Members of Parliament are our local channel into central government. They take community concerns to the commons and argue the cases of many, what would be unheard voices. But as new information comes to light about Partying MPs as cleaners complain about vomit and their party-style antics, should we expect our MPs to behave at all times?

Over the weekend, it was revealed that MPs were warned about the way they behaved at their Westminster offices. It was alleged that cleaners complained to higher authorities when they found used condoms and vomit in the workspaces that MPs use, the Times reports.

But whilst no MPs have been specifically named. It is understood that the commons authorities, who administers and uphold standards in Parliament, is considering the introduction of a "service agreement" which would see all MPs given set rules about their conduct within their Westminster offices, the Sunday Times said.

But several years ago, it became subject of debate whether the public would be able to decide on the fate of a misbehaving MP. The Telegraph reported radical plans to depose an unpopular MP by petition. The House of Commons then approved such plans which would see MPs being "recalled" and subjected to vote by petition if they broke major rules.

But use of the "Recall of MP’s Act" which became law in 2015, was recently put to the test.

DUP MP for North Antrim in Northern Ireland, Ian Paisley Jr had been suspended for thirty days after he failed to disclose a pecuniary interest, breaking the MPs code of conduct. Mr Paisley's suspension was one of the longest issued by the Commons in 70 years, but his suspension was seen as fair. He had been on two family holidays to Sri Lanka in 2013, during which he received over £50,000 from the Sri Lankan government, the Belfast Telegraph reports.

Breaking the code of conduct, by failing to declare his interests, meant he was subject to the recall process. Mr Paisley Jr faced deposition if over 7,500 signatures were raised in a petition to oust him from his seat, new rules stated.

But after six weeks of the petition being live. Mr Paisley Jr managed to keep his seat in parliament after 7,099 signatures were raised. He received 444 fewer than the 7,543 required to start the process of a by-election and ultimately unseat him from his North Antrim hold.

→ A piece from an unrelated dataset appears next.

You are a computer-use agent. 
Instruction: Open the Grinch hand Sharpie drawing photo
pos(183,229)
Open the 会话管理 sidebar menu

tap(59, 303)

In reaction, The New Statesman remained critical of the recall process. It said that the petition was signed by 9.4 percent of voters within his constituency, whilst the minimum threshold required was 10 percent. Critics said only three signing stations were opened in a "heavily rural constituency" whilst others called it "draconian".

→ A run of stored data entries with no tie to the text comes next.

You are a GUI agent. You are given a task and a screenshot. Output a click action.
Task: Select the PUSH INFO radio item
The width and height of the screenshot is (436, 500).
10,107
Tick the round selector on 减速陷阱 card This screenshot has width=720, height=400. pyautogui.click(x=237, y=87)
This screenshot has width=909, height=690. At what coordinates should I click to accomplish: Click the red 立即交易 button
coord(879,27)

However, the test of whether the recall process works continues. On Sunday, October 7th it was announced that Conservative MP for Burton, Andrew Griffiths was being investigated for sending over 2,000 texts, some of which were explicit, to two bar women. The MP had previously quit government for "sexting" last summer. Meanwhile, The Sun said a by-election would be triggered if his current suspension from parliament lasted more than 10 days.

So as the recall act begins to make waves amongst the disarray caused in Westminster. It would seem that this divisive punishment could scare some of the most controversial MPs yet.